As soon as you enter the museum, you're met with space, openness, and clarity. It's the perfect environment to clear your mind from any troubles and ills you may be struggling with. I can tell you right now that my day-to-day schedule consists of one thing booked after the other without so much as a time to breathe, but when I'm at the museum I completely forget about anything and everything stressful. This is one of the few places where I allow myself to exist in the moment.

Also, since the museum does not bring in a ton of foot-traffic on a typical day, I have a good amount of time to relax or do homework, and this is the best environment to do so. There are hardly any distractions present, meaning time spent on doing homework is set on peak efficiency!

You work with cool co-workers.

I have three other co-workers who are also security guards, and they're all the most interesting and hilarious people to work with! One with dark green hair, one who does improv, and one who has a family, I think we make a great team. We collectively call us the "CAM fam," and if that isn't adorable I don't know what is.

You work for an even cooler boss.

He's a gigging singer-songwriter who can play the guitar and mandolin (and most likely loads of other stringed instruments), a voice actor voicing famous characters and featured in famous commercials, a cosplayer at events like the Renaissance Festival, AND my boss?!? It can't get better than that, really.

You always learn something new about the current exhibition.

I work a lot during the times that curator tours take place, when I have to follow closely behind to make sure no one touches the art. During all of these tours, the curator's speech slightly changes, and I am continuously introduced to yet another way to think about the art work at hand, gaining new insights after each tour. I feel like at this point I could give a tour myself!

I learned that this skull is the skull of the first type of polar bear millions of years ago!By Gillian Olortegui

We're always hosting super unique events.

Two weeks ago we hosted a literal cloud-tasting event, in which an artist-scientist collected cloud liquids from different atmospheres (above Mexico, Seattle, California, and Finland), and participants filled a shot glass with clouds of their choosing to taste the effects of environmental pollution (news flash: you could).

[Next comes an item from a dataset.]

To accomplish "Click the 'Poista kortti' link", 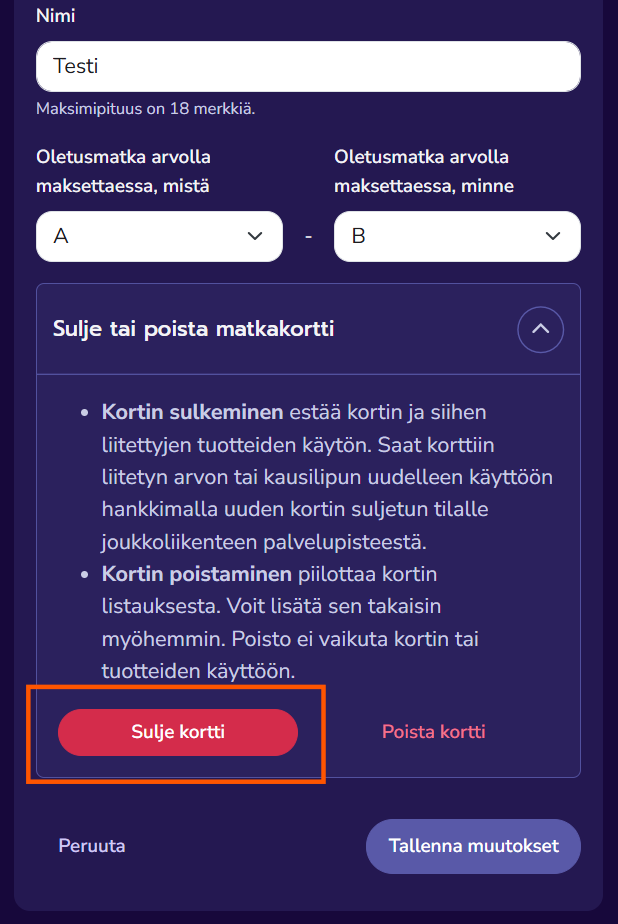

Last week was an event run by electronic music and music composition majors, performing music based on and inspired by the current artwork in the museum (as well as performing experimental, soundscape music). This week we will be hosting a "documentary on the lawn" in the grass right outside of the museum, showing the documentary "Into the Inferno," regarding the relationship between man and volcano. There's never a dull moment in the life of an art museum.

You get a sneak-peek at the new collection.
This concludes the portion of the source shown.